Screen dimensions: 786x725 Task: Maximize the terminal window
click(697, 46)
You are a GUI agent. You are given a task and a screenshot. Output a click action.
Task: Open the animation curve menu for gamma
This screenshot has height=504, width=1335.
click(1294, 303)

[THE TASK]: Once more, set down the full listing, verbatim.

[RESPONSE TO THIS EXERCISE]:
Screen dimensions: 786x725 Task: Maximize the terminal window
click(697, 46)
You are a GUI agent. You are given a task and a screenshot. Output a click action.
Task: Open the animation curve menu for gamma
This screenshot has height=504, width=1335.
click(1294, 303)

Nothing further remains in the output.